New York City, NY – By taking a step back toward an ancient form of serving tea, Tea Drunk of New York’s East Village is actually on the vanguard of the increasing trend toward offering artisanal, high-end teas.
A step back to Shunnan Teng’s Chinese roots turns out to be a step forward in today’s Third Wave of tea. In the progression from tea-as-commodity to curated collections of single-origin artisanal teas, Teng’s 400-square-foot tea shop in New York’s East Village compactly offers seating for 30 at tables and a tea bar. The decor is simplistic. There is no food served. On a Sunday evening, most of the seats are full of people talking and savoring tea. They’re not looking at their mobile devices. They are relaxing, studying, and listening; listening to conversation, listening to what their tea is telling them.

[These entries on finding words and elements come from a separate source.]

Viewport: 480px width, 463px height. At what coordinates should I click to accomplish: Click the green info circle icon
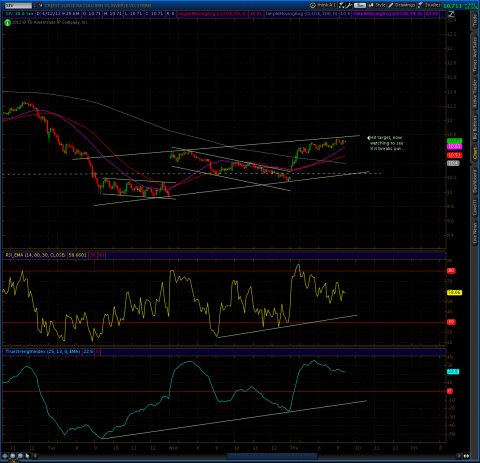coord(7,22)
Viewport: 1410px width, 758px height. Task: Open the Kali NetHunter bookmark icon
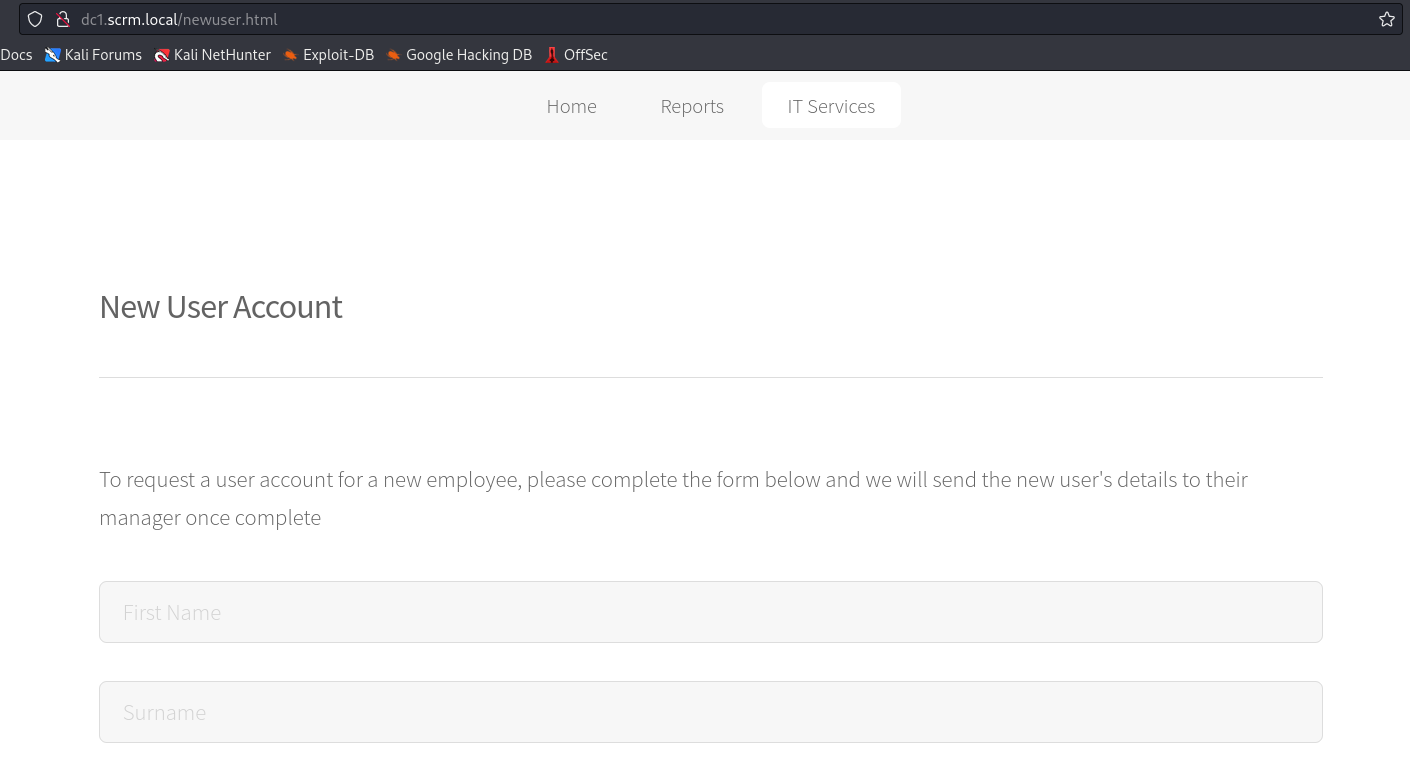click(x=162, y=55)
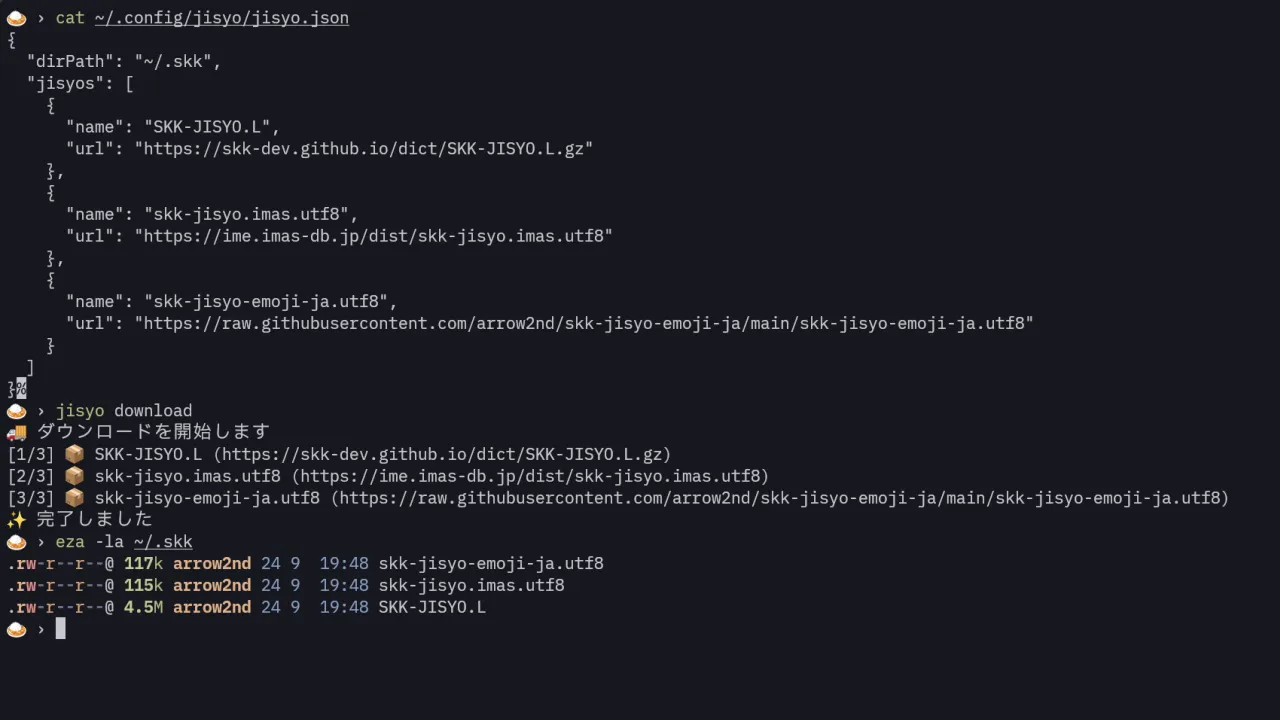Click the prompt icon before eza -la

[16, 542]
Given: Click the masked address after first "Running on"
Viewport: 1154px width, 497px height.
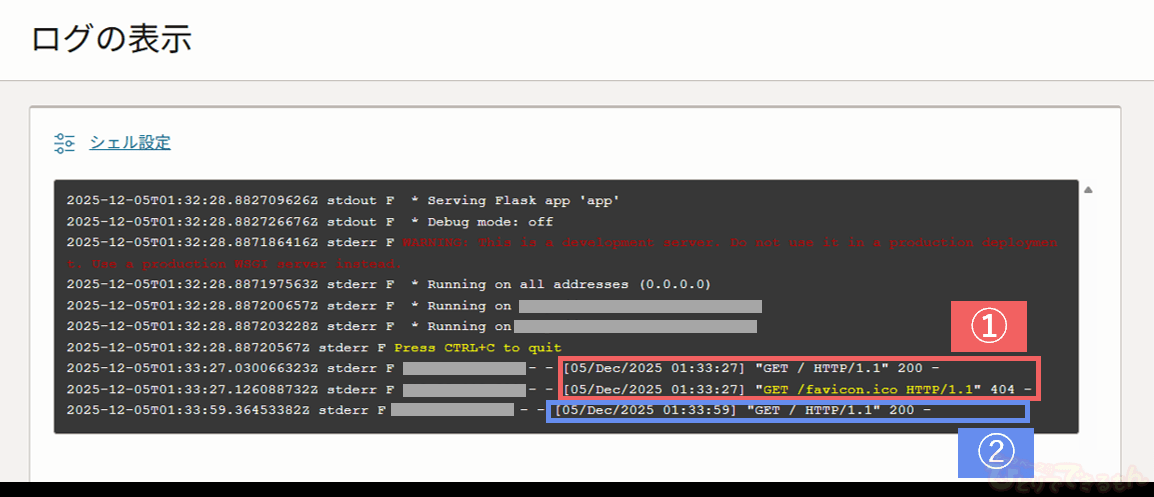Looking at the screenshot, I should click(640, 306).
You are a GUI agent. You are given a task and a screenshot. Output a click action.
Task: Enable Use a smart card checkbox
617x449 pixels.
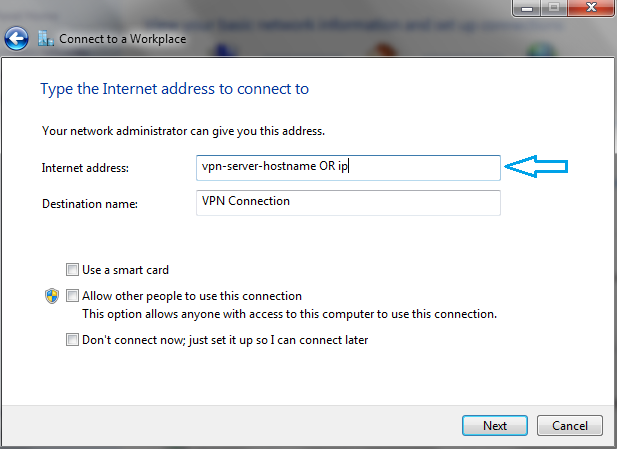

Instead of the dizzying variety of teas on a wall seen at some modern tea shops, Teng opted for a more limited selection of traditional teas she sources annually while backpacking through regions of China. No bubble teas or blends here, but neophytes and connoisseurs alike come to praise treasured teas with obscure names, like “Tie Luo Han True Cliff” and “Ya Shi Xiang” (which translates as “Duck Feces Aroma”). These teas may be unheard of in most of North America, but enjoy much stronger reputations back in their home country. Multiple grades of some of these teas allow customers to affordably try teas before ascending the price scale.
Don’t expect to have a teapot either. Tea is served the old-fashioned Chinese way – in a gaiwan. “It takes some people a little while to grasp the concept of a gaiwan,” says Nicole Martin, manager of Tea Drunk. Given that Tea Drunk has been growing in popularity as an ideal date destination, cooperation with a dating website led to challenges in describing the teapot-less tea service. “We kept having to explain the difference between brewing one pot of tea, and the relaxed-but-nuanced continuity of multiple re-steeps of a gaiwan of tea.”
This straightforward approach to tea service offers several advantages. There isn’t a lot of complicated equipment; mainly gaiwans and kettles for heating water. Shunan and her staff move among the tables and tea bar adding water for the next steep, so there are frequent opportunities to interact and ask questions. Customers discover how quality loose leaf can reveal a story with each successive steeping.
The people who come are looking for a richer tea experience. As conversation floats around the room, it is obvious some customers have strong connections to Asian culture. For some of them, this form of tea is familiar. Others have no such ties; they come for the opportunity to slow down. There are also newcomers who need to be guided through the menu. In each case, they have come to commit time to the process of enjoying tea. With a gaiwan of tea ranging anywhere from $8 – $42, there is a point of entry for tea drinkers of any level.